(Recorded data)
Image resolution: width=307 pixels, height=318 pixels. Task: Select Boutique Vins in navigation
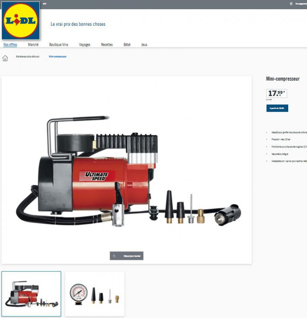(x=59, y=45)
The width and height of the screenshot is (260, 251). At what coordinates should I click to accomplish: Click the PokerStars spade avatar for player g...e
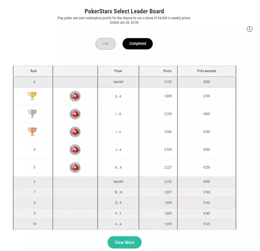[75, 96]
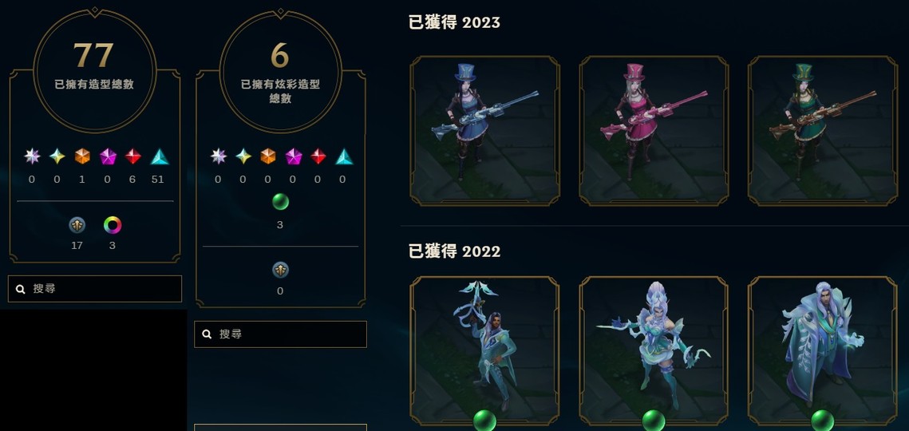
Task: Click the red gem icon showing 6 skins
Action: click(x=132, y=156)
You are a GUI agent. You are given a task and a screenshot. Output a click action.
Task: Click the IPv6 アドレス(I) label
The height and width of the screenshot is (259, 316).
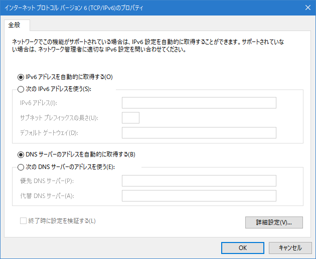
(End Recorded data)
→ About this task
Give an exact copy of the line containing "You are a GUI" and every line after it through the end of the entries. Pictures are to be dropped.

→ Answer space
You are a GUI agent. You are given a task and a screenshot. Output a click action.
Task: Click the IPv6 アドレス(I) label
The height and width of the screenshot is (259, 316).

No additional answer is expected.